Its only equivalent for a very narrow sense of 'prediction' , namely modelling conditional probability distributions over known data.

There's no sense, for example, in which deriving a prediction about the nature of reality from a novel scientific theory is 'compression'

eg., suppose we didn't know a planet existed, and we looked at orbital data. There's no sense in which compressing that data would indicate another planet existed.

It's a great source of confusion that people think AI/ML systems are 'predicting' novel distributions of observations (science), vs., novel observations of the same distribution (statistics).

It should be more obvious that the latter is just compression, since it's just taking a known distribution of data and replacing it with a derivative optimal value.

Science predicts novel distributions based on theories, ie., it says the world is other than we previously supposed.


It doesn’t matter how your predictor works, whether it’s a scientific theory, a statistical model, or a magic oracle. You can always perfectly convert its predictions into compression using entropy coding. The conversion process is black-box.


yes, and this is a very trivial notion of prediction.

Predictions of novel objects derivative from scientific theories arent quantitative data points.


Sure it is! If we were trying to compress an archive of orbital data, one way to do it would be "initial positions + periodic error correction". If you have the new planet, your errors will be smaller and can be represented in less space at the same precision.

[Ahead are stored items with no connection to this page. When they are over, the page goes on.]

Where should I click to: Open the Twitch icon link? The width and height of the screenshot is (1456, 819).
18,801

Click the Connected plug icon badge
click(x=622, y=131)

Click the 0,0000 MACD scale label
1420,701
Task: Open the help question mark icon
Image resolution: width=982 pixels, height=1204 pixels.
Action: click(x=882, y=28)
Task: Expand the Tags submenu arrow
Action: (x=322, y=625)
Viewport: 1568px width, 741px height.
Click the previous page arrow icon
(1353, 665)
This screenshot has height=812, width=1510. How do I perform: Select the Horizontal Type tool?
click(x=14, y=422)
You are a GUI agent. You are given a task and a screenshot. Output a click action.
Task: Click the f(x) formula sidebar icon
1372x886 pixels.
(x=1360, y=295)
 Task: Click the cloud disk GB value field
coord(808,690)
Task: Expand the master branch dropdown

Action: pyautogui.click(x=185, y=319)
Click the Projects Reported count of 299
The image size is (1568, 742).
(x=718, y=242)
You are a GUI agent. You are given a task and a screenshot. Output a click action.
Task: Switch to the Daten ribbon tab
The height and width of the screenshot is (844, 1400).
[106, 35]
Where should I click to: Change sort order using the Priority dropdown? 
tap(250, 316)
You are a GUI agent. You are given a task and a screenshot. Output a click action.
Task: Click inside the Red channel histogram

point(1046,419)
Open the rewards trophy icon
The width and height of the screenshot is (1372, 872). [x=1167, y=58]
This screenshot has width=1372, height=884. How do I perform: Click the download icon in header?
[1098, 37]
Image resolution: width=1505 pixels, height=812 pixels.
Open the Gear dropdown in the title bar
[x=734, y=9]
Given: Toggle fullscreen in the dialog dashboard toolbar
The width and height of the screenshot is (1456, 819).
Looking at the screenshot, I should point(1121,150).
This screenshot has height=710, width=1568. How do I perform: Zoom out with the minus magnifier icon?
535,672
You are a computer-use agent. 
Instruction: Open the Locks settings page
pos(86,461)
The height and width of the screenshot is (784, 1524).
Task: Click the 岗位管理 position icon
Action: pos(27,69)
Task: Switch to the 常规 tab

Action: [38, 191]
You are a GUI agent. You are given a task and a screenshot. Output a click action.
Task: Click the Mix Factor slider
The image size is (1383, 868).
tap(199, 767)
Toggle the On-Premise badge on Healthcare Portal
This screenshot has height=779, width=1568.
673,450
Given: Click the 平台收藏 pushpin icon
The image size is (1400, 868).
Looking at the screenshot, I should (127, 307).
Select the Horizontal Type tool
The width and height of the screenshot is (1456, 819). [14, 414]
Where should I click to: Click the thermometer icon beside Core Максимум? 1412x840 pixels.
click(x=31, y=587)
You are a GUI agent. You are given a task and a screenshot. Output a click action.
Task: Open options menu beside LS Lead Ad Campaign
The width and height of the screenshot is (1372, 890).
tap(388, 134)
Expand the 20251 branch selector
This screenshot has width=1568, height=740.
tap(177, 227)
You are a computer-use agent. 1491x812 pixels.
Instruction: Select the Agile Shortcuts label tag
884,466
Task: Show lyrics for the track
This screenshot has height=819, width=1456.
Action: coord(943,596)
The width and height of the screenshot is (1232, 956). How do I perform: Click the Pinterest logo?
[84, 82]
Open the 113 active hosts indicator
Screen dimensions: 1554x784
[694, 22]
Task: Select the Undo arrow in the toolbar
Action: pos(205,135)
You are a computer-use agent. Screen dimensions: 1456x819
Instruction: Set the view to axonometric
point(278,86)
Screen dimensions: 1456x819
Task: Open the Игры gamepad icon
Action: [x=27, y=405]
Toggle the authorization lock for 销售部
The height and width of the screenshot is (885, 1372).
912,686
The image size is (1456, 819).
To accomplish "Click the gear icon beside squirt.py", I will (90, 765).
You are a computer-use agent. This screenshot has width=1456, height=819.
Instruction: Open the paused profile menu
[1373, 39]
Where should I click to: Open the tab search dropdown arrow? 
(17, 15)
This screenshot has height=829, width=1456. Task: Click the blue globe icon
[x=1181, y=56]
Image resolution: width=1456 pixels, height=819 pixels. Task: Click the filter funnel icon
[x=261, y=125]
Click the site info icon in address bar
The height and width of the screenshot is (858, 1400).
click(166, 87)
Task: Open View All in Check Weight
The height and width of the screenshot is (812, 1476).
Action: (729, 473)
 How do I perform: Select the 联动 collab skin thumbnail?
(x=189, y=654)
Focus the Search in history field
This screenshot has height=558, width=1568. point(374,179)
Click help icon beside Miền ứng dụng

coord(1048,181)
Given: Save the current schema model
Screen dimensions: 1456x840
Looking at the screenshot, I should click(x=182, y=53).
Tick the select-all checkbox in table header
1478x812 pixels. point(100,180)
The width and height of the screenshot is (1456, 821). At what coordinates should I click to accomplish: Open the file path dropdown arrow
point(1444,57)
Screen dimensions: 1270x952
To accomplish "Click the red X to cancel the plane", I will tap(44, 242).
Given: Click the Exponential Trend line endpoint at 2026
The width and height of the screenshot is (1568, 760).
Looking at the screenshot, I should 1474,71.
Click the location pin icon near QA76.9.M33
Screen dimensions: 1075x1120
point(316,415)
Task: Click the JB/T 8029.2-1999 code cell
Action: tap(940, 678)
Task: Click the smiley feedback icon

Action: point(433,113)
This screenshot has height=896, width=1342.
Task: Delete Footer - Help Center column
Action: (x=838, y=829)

This is assuming the theory.

A statistical model of orbits, without a theory of gravity, is less compressed when you assume more objects. Take all the apparent positions of objects in the sky, {(object, x1, x2, t),...}. Find a statistical model of each point at t+1, so y = (o, x1, x2, t+1). There is no sense in which you're deriving a new object in the sky from this statistical model -- it is only a compression of observable orbits.

When you say, "if you have the new planet", you're changing the data generating process (theory) to produce a new distribution of points {(o' x1', x2', t'), ...} to include an unseen object. You're then comparing two data generating models (two theories) for their simplicity. You're not comparing the associative models.

Call the prior theory 8-planets, so 8P generates x1,x2,t; and the new theory 9P which generates x1',x2',t'

You're then making a conditional error distribution when comparing two rival theories. The 9P theory will minimize this error.

But in no sense can the 9P theory be derived from the initial associative statistical distribution. You are, based on theory (, science, knowledge, etc.) choosing to add a planet, vs. eg., correcting for measurement error, modifiying newton's laws, changing the angle of the earth wrt the solar system... or one of an infinite number of theories which all produce the same error minimization

The sense of "prediction" that science uses (via Popper et al.) is deriving the existence of novel phenomena that do not follow from prior observable distributions.


> A statistical model of orbits, without a theory of gravity

You want a statistical model that produces a theory of gravity.